Gnashing my teeth every time my words are lost in a computer snafu

 

By Lawn Griffiths

What writer has not been deflated when something has gone suddenly wrong with the computer and a particular work has been lost?

It is a fist-on-the table moment for me. If a writer works intently through all the elements of the craft — the excitement of having formed an idea, deep thought, a right temper, a devotion of time, choosing the right words, rejecting, rephrasing, rewriting sentences and finally creating it “perfectly” just as he wanted — it can be brutal to find all of that lost in a computer crash or a power outage and a blank screen.

My creativity has gone to waste, in an instant, more times than I want to count. A recent three-second neighborhood power outage or surge caused me to lose a big chunk of a post intended for this blog. I have to get over the loss before I take it up again. I think I hit “save” often, but I didn’t in this case.

Sometimes I totally abandoned the project — a column, an article, a blog post — out of disgust. More often, because I needed to do it, I painfully and painstakingly reconstructed it as best I could. I still had resentment, still grieved for what might have been. What was lost with the writing miscarriage. Rueful, I feel like the second take does not match up. Yes, I know the rule: Store your documents in another place besides the operating system. Make hard copies. Keep dust controlled inside the tower.

I remember times when the computer froze, but the material was still on the computer screen. I scrambled with pen and paper and wrote everything I could from the screen, unable to scroll down to get it all. Other times, I have taken my tape recorder and read the text onto tape, then played it back as one would from a dictating machine. Other times, I read intently what I had on the locked screen, trying to remember it like a picture in my head, so I could recreate it. I have an external hard drive, but I have to intentionally save documents I want in order to protect them. They market computer software that promise that nothing can be lost.

Three years ago, I lost about 35,000 words — part of the text for a book on a service club history. I was so angry with myself, I never took up the reconstruction for four or five months. I had to heal.

In an earlier time, there were other ways our work could be instantly lost. What came out of the typewriter and wasn’t recopied (say with a carbon-copy or photo copy) ran the risk of being lost in a fire, flood or tornado. Or the proverbial dog could eat it.

I have a carbon-copy manuscript for a book I started in 1979 on rural Iowa nostalgia in a safety deposit box at the bank. The original is locked in a steel file at my house — somewhat vulnerable. For good or bad, it is not in a computer file anywhere.

When I was a graduate student in journalism at Northwestern University in 1971, my major term paper for a class was about the history of underground newspapers in America — pounded out on a typewriter. My professor remembered getting it from me, but he lost it. He could not find it. I never had a back-up copy. He gave me a “A,” perhaps out of embarrassment. Maybe the term paper went underground.

A gazillion words are out there in books, magazines, tomes, websites, monuments and iPhones.

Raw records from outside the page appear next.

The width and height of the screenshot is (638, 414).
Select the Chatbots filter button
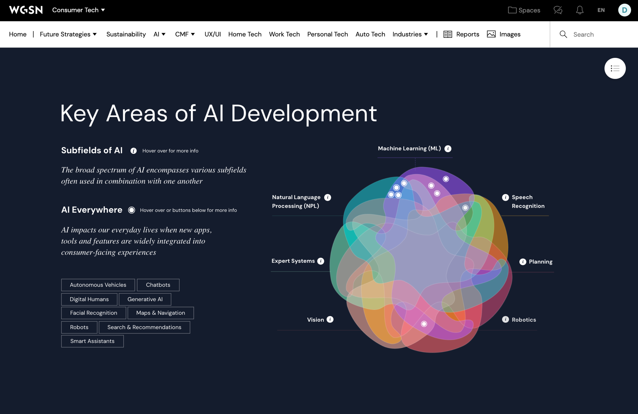(x=158, y=285)
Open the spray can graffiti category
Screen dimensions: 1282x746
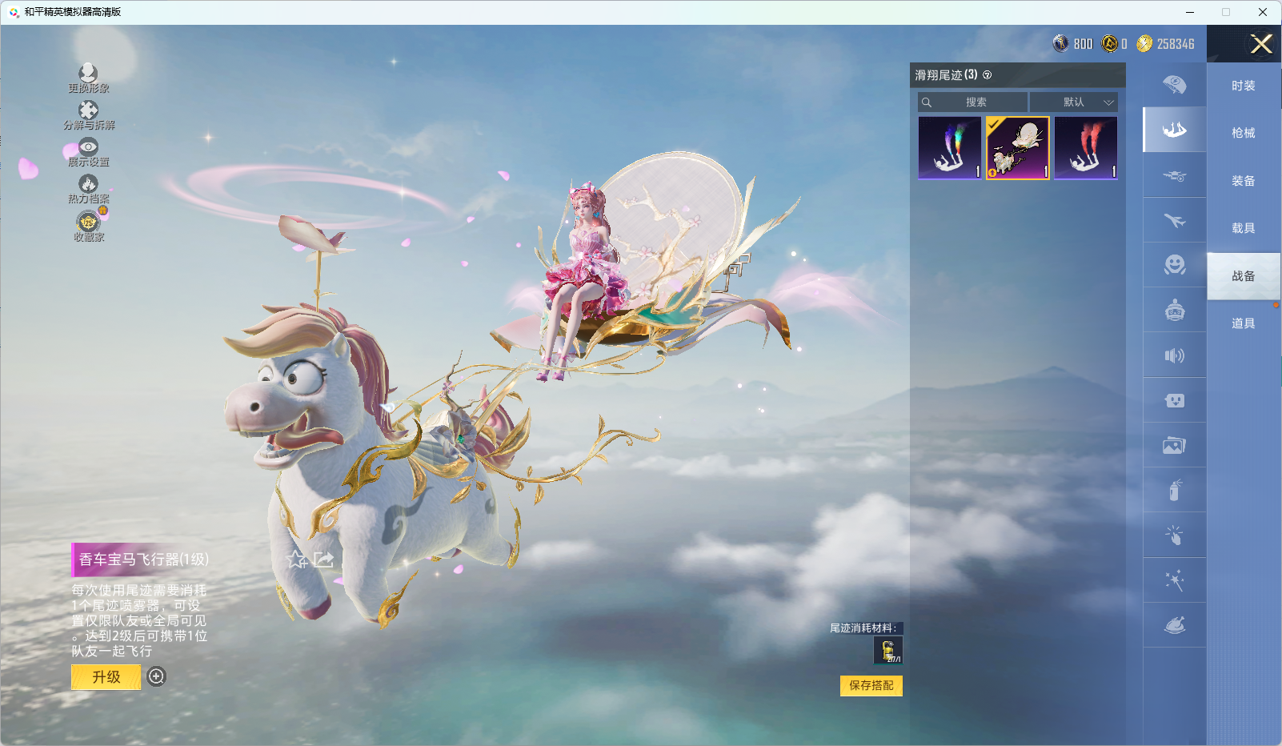pos(1174,490)
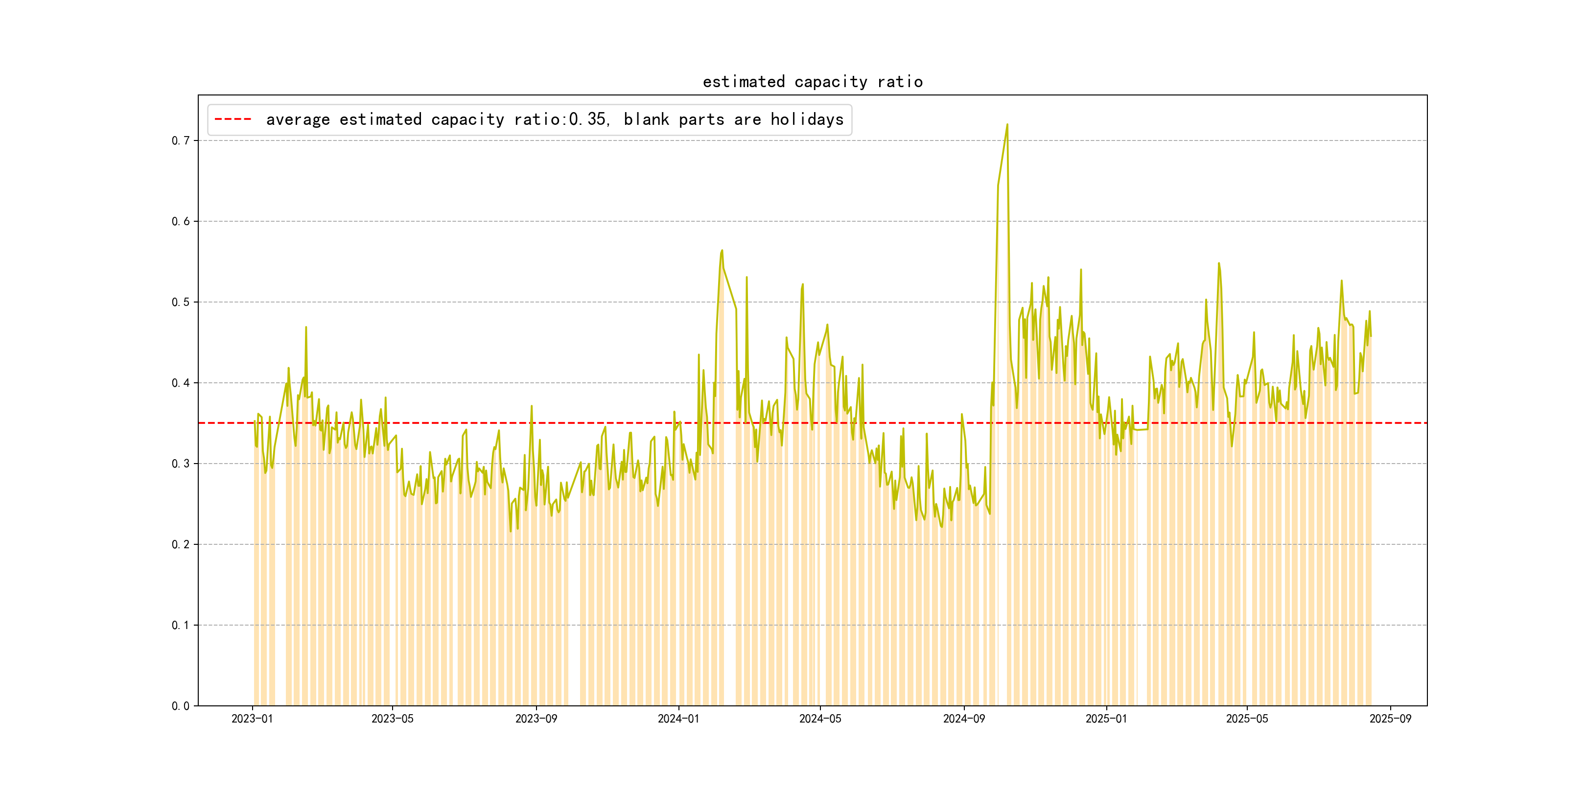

Some were lost in the cosmos before more than the writer saw them. Like lost books of the Bible or the undiscovered manuscripts of great writers, we can only speculate the contents. We don’t know what’s really been lost.

Can we recover enough after a computer snafu to write things better a second time? Probably, but it hurts.

2 Comments on “Gnashing my teeth every time my words are lost in a computer snafu”

  1. I can still feel the empty hole from the time in college when my backpack had been stolen, along with a significant portion of my writing.

    One of the stories lost was a science fiction piece that had been (up to that point) the one work I had written the most on. I had over 80 handwritten pages, front and back, that I had only managed to transcribe 30 or so pages onto a computer before it was lost. To this day, I have not written another word on that story.

    Many of the other stories, I cannot even remember, but the hole is still there.

  2. My great loss was not words but photos I took in a small village in the Mekong Delta during a military operation. I had used up nearly all of a 36-picture roll of film in my single lens reflex camera and remember thinking that I had captured some important images, perhaps my best to date. I would finish off the roll in the morning and send it for developing. Foolishly, I left my camera with my hygiene gear while I tended to other things, including fine dining on C-rations. When I discovered that the camera had been stolen, I felt grief rather than anger. Although I really liked that particular camera, I did not mourn its loss, because I could easily replace it at the PX. But I would never see those images developed, and that hurt so deeply that I still think brood about it nearly half a century later.